No trecho acima damos destaque à noção patolologizante da sexualidade feminina que perpassa a obra A vida sexual. Egas Moniz participa de um movimento que localiza no corpo das mulheres a tarefa maternal por meio do útero e seus ciclos de maturação sexual. Condicionadas fisiologicamente a esse destino, elas eram, para ele, portadoras de um instinto sexual que as direcionava para a reprodução e que se transformava, após a geração de filhos, em instinto materno (Moniz, 1931). Nos comportamentos sexuais femininos que fugiam a essa conformação, Moniz encontrou o que nomeamos “exageros sexuais”, segundo sua própria elaboração teórica. Tais práticas sexuais consideradas patológicas foram longamente expostas em sua obra, incluindo a ninfomania na menopausa, práticas masturbatórias, a anestesia sexual, a histeria e a prostituição.

No capítulo “A puberdade, a menstruação e a menopausa” de A vida sexual, Moniz dedica uma parte de seu estudo aos processos anatomofisiológicos que conduziam os jovens de ambos os sexos ao desenvolvimento físico e psíquico necessário para a reprodução, a finalidade da vida sexual. O título do capítulo nos indica de antemão que os processos que se desenvolvem no corpo feminino mereciam maior atenção, ao passo que o estudo da puberdade masculina teria limitado interesse, uma vez que não se operavam no homem “as transformações psicossomáticas” observadas na mulher (Moniz, 1931, p.72).

Um órgão atuaria, segundo Moniz, de maneira contundente nesse momento: o útero. Esse órgão possuiria caráter diretor da constituição física e psicológica das mulheres, o que não era visto em relação a nenhum órgão sexual masculino. Para explicar essa diferença, Moniz recorreu ao filósofo francês Bonald (1754-1840), para quem o homem era “uma inteligência servida de órgãos” e esclarece que, sem querer afirmar que seja ele o único ser inteligente da espécie, “pode-se, com certa verdade, antepor àquela definição esta outra que um ginecologista célebre deu da mulher: um útero servido de órgãos” (Moniz, 1931, p.72).

Se a tarefa procriadora é que ditaria a normalidade da sexualidade feminina, algumas manifestações dos exageros sexuais da mulher coincidiriam com a menopausa. Nesse momento, no qual a mulher “torna-se inútil para a procriação” e no qual ela pode manifestar hábitos e gostos que se aproximam dos do homem, poderia haver uma época de superexcitação sexual, geralmente de curta duração, prevalecendo a tendência de diminuição da sexualidade (Moniz, 1931, p.99-100). Haveria, no entanto, casos em que a excitação das mulheres na menopausa não tenderia à diminuição e desencadearia estados mórbidos. Uma delas seria a manifestação da ninfomania em algumas mulheres que, demasiadamente reprimidas no período reprodutivo, poderiam desenvolver esse transtorno no futuro (Moniz, 1931, p.339-342). Nesse sentido, uma sexualidade que fugia à finalidade reprodutora estaria circunscrita ao excesso.

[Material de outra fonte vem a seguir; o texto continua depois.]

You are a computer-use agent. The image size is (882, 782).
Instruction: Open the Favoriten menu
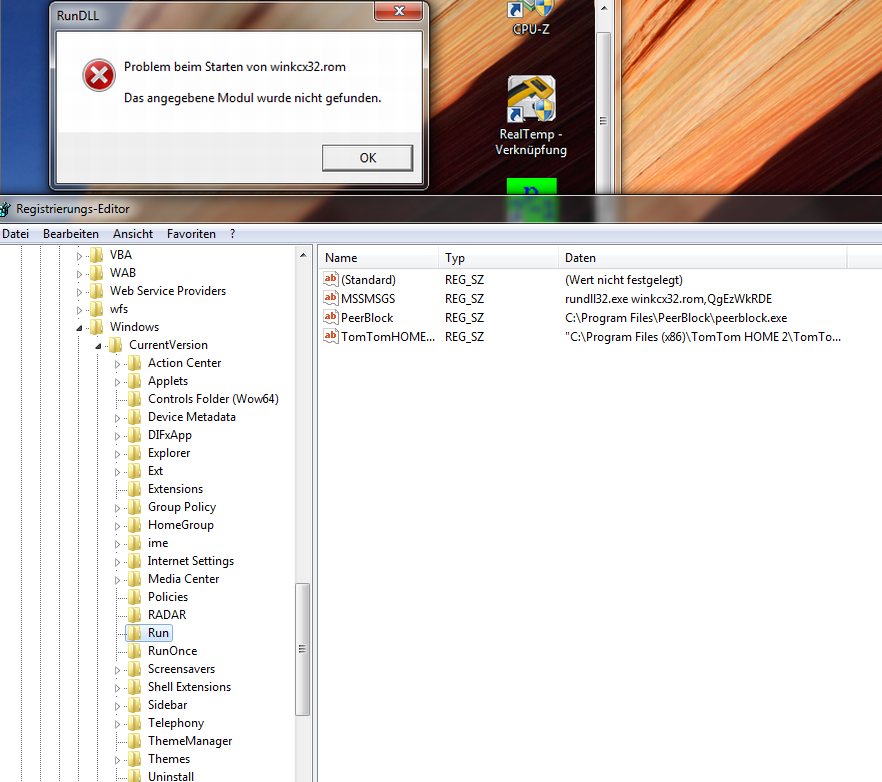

Destacamos uma passagem de Egas Moniz que evidencia não apenas sua convicção acerca da menopausa como momento de tendência patológica, mas também sua autoridade médica no contexto português em relação à psiquiatria e às questões de gênero. Moniz foi médico convidado em 1918 para diagnosticar uma paciente portuguesa da alta burguesia lisboeta, Maria Adelaide Coelho da Cunha, que se apaixonou pelo chauffeur vinte anos mais novo que ela, com quem fugiu. Seu marido a encontrou e conseguiu interná-la no Hospital Conde de Ferreira, na cidade do Porto. Ele e outros dois médicos de prestígio da psiquiatria portuguesa – Júlio de Matos e Sobral Cid (Quintais, 2008) – produziram relatório sobre o estado clínico da paciente, que serviu de base para sua internação. Seu diagnóstico de “loucura lúcida” salientava as alterações relacionadas à menopausa que teriam provocado o recrudescimento sexual e a impulsionado a tal comportamento (Garnel, 2007; Gramary, 2009).

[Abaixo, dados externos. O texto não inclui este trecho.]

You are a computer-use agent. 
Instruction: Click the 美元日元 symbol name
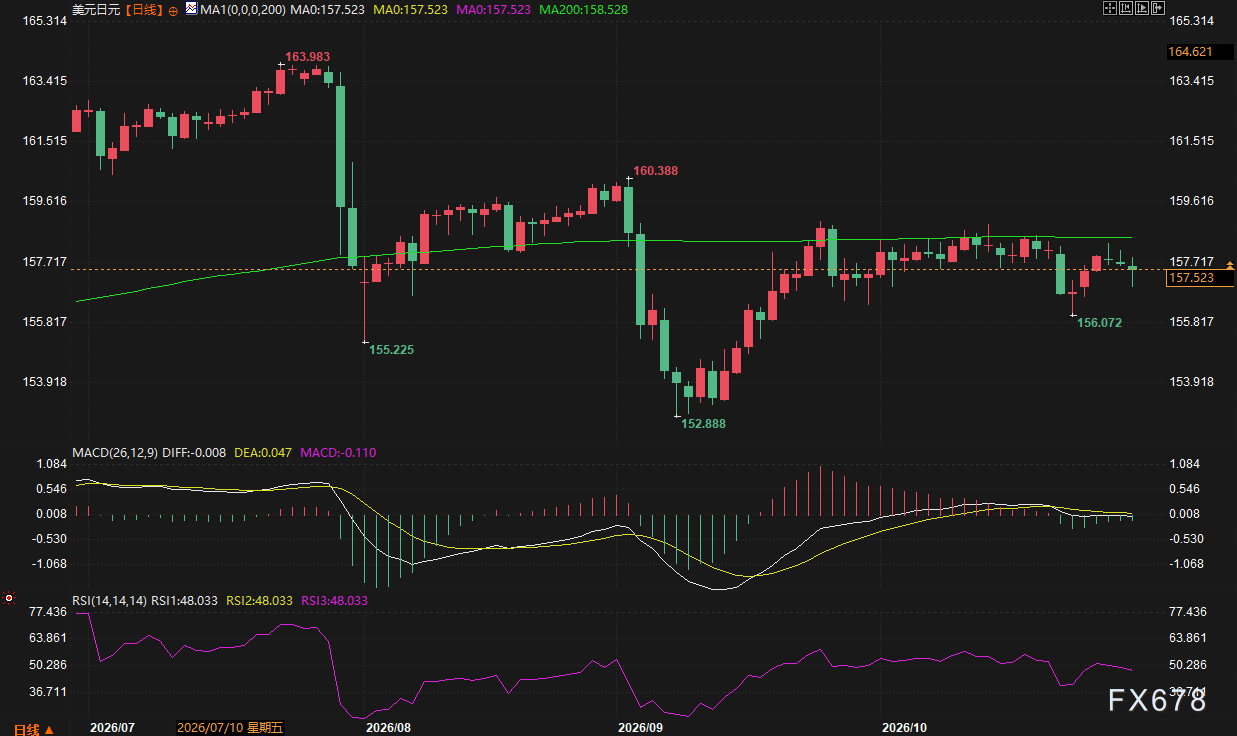click(96, 9)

Rita Garnel chama-nos a atenção para a associação entre o diagnóstico de perturbação mental e a noção de degenerescência que permeava as concepções médicas do contexto, o que vemos fortemente na obra A vida sexual. No caso de Maria Adelaide, os peritos encontraram em seu histórico pessoal e hereditário diversos elementos considerados mórbidos que apontariam para a sua predisposição patológica. A menopausa teria, então, desencadeado toda a quebra de inibições apresentada pela paciente. Diante desse quadro, ela foi considerada alienada mental segundo preceitos – e “pré-conceitos” – médicos e masculinos da época (Garnel, 2007, p.220-221).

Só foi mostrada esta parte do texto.